▶ **TASK REQUIREMENTS**: Only the lines below from the one that holds "1143x756 pixels. How" through the one that holds "Disable the UEFA U19 filter checkbox" should appear in the answer, copied exactly, end lines included and pictures omitted.

▶ **EXTRACTED ENTRIES**:

◆ ◆ ◆

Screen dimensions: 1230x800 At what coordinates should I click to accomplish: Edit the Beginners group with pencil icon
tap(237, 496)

◆ ◆ ◆

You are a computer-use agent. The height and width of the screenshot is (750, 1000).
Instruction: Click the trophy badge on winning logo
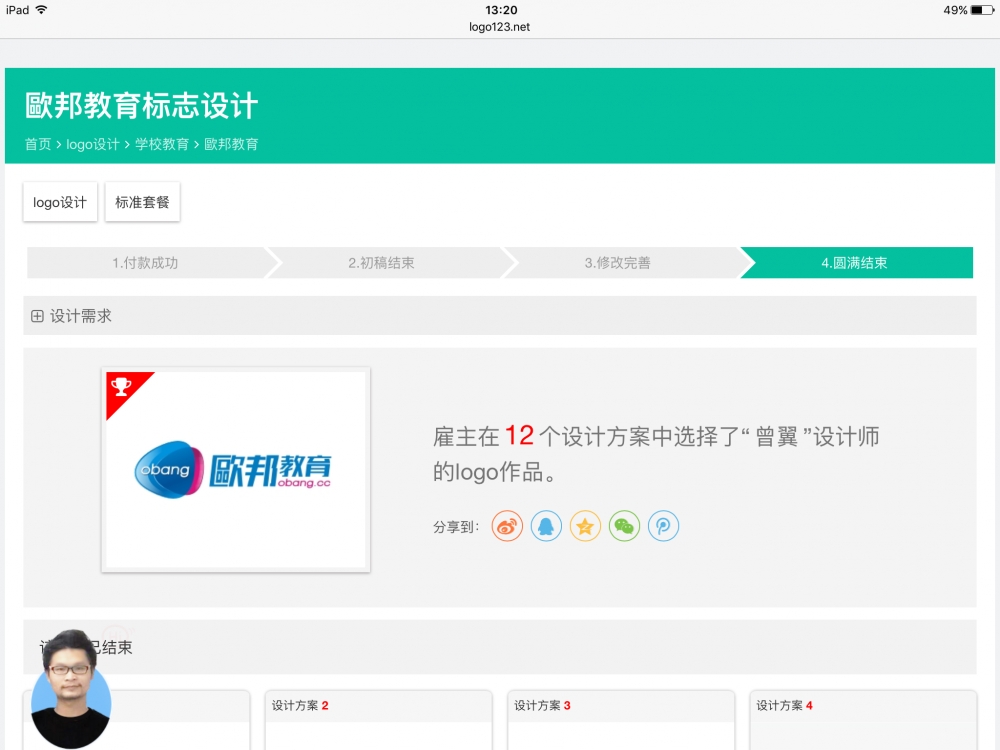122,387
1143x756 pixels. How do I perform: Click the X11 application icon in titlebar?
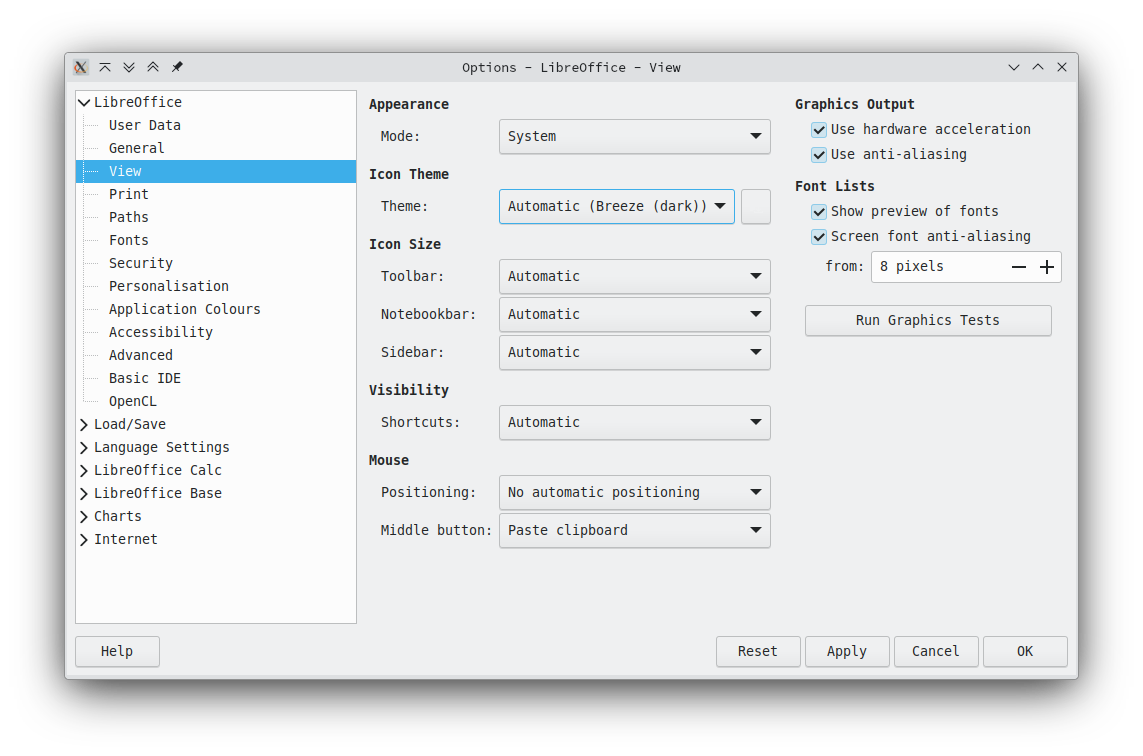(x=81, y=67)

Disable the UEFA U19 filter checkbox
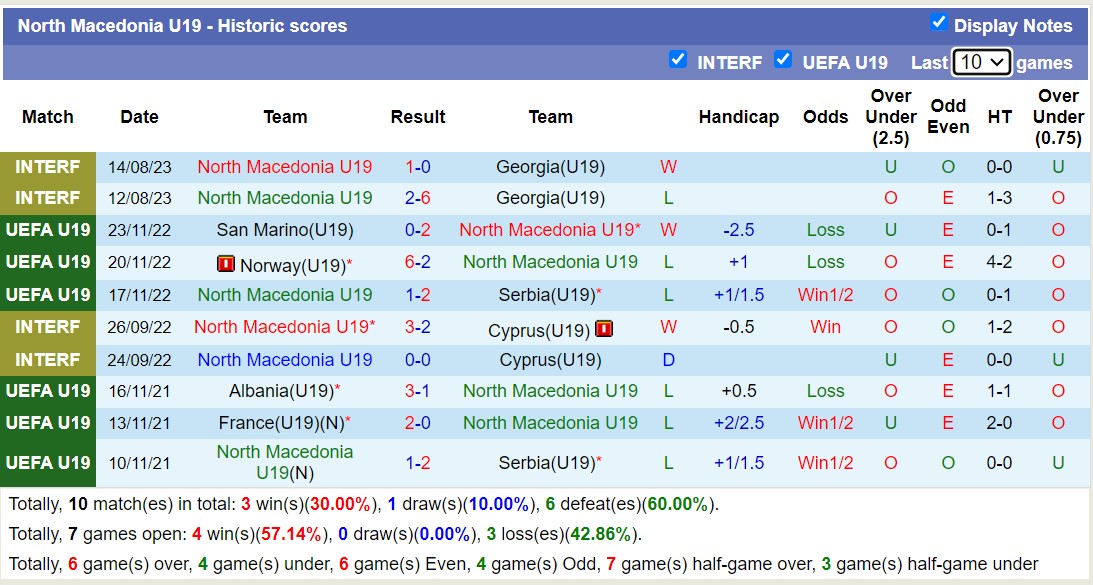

◆ ◆ ◆

▶ **OUTPUT OF THE EXERCISE**:
1143x756 pixels. How do I perform: Click the X11 application icon in titlebar?
(x=81, y=67)

Disable the UEFA U19 filter checkbox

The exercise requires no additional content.